Sevdiğim adam peş peşe aşkımları sıralıyor ve bu bende sadece yapmacıklık hissi uyandırıyor. Aşk bu kadar kolay değil ve böyle basite indirgenmesi sinirimi bozuyor. Aşk acısı çekip aşkını kendine saklayanlar mutlu olamazken, neden aşkta kazananlar hep yapmacık olanlar ve başkasının kalbini yükselmek için bir basamak olarak görenler oluyor ki? Senelerce içinden, uzaktan sevmiş biri olarak söylüyorum AŞK ADİL BİR OYUN DEĞİL.
“Kusura bakma ben bir süre bu hitaplara uzak olacağım galiba. Alışkın değilim biraz zaman lazım.” Yazabildim sadece. Neden yazmadığımı bilmeliydi.
“Sorun değil hayatım ben beklerim. Ee ne yapıyorsun?” yazdı. Ne yapıyorum? Telefon elimde, gözlerim gökyüzündeydi.
“Hiç gökyüzünü seyrediyorum, yıldızları izlemek güzel ama bu akşam ay gözükmüyor.” Yazdım. Harika tam bir malım, çıktığım adamla ilk mesajlaşmamız ve ben ona meteoroloji uzmanı gibi bilgi veriyorum.

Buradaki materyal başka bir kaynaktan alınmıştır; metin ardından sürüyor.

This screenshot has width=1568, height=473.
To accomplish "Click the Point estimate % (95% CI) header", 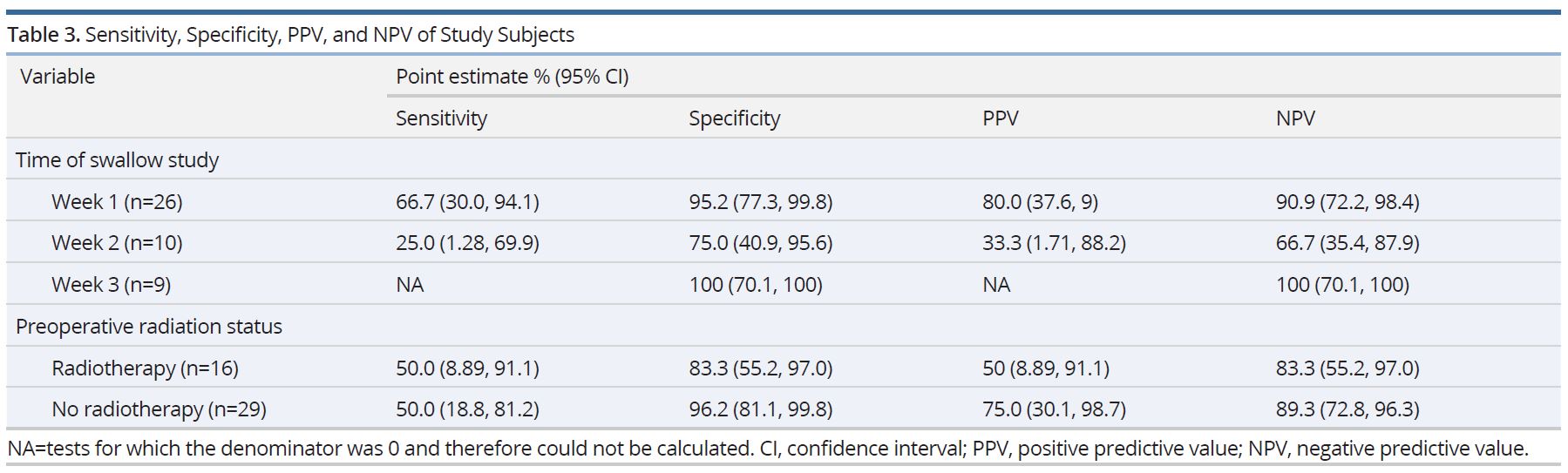I will (x=512, y=77).
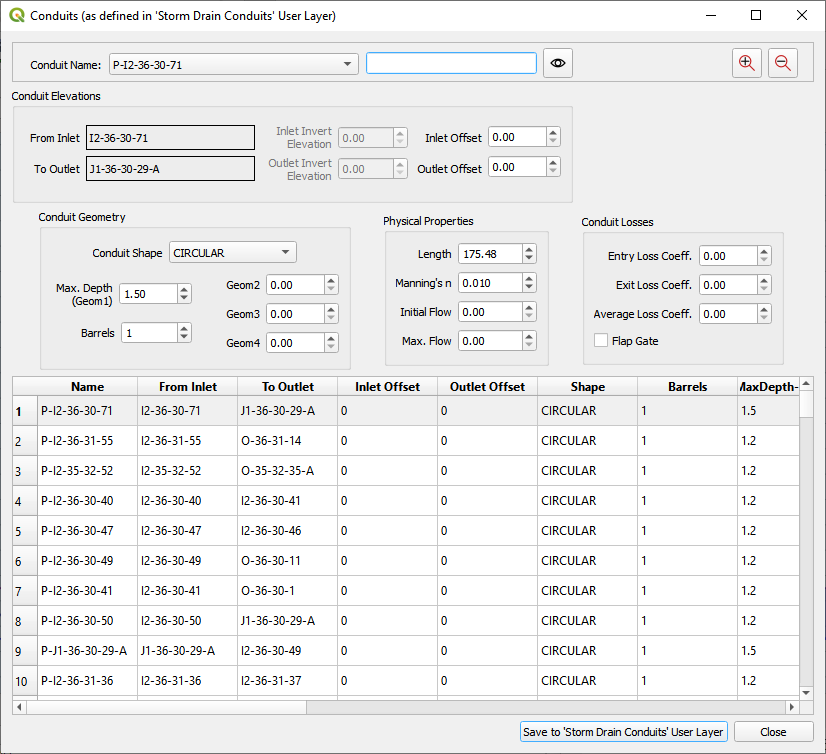
Task: Increase the Length value with up arrow
Action: [529, 250]
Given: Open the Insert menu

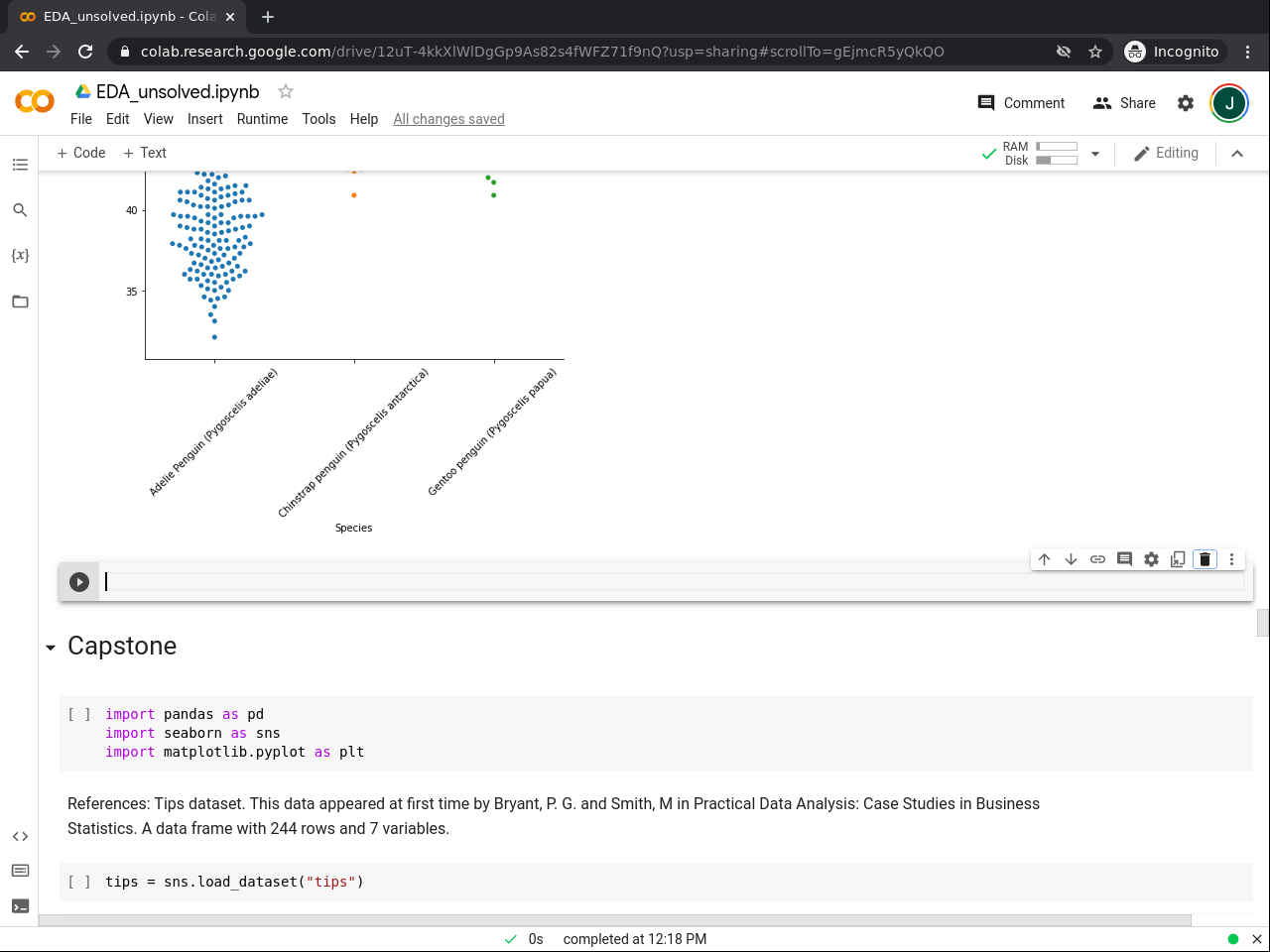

“Gökyüzünü izlemek seni izlemek kadar güzel olamaz emin ol.” Yazmış, canım yaa… bir kadının kalbine hitap etmeyi o kadar iyi biliyor ki korkmasam kalbimi ellerine teslim ederim ama o bir kalbe sahip çıkmayı beceremez ki düşürür kırar, üzmek istemez bilerek yapmaz tabi sever belki beni ama bir gün elbet o kalbi elinden bırakır. Sadece benim olan bir tek aşkım var kusura bakma sevgilim onu sana söylersem artık benim olmaktan çıkar ve sen gittiğinde yanımda kimsem kalmaz. Söylediğin bütün o güzel sözlere inanmak isterdim ama ben o sözlerin arkasında ayrılık cümleleri görüyorum sevgili. Bu kadar hızlı yaşarsak bu kadar da çabuk tüketmez miyiz aşkı? Yazacak bir şey bulamadım.
ŞİMDİ OKUDUĞUN
BANA BİR ŞARKI SÖYLE
Roman d'amourAşk sadece iki kalp arasında yaşanmaz. Aşk mısradan mısraya, şarkıdan şarkıya koşar. Aşk birkaç kıta ve birkaç nota… Şarkılar sana söyler aşkı, ne yapman gerektiğini, ne hissetmen gerektiğini. Şarkılar bir şairin olabilir. Şarkı, bir şiirin müzikle...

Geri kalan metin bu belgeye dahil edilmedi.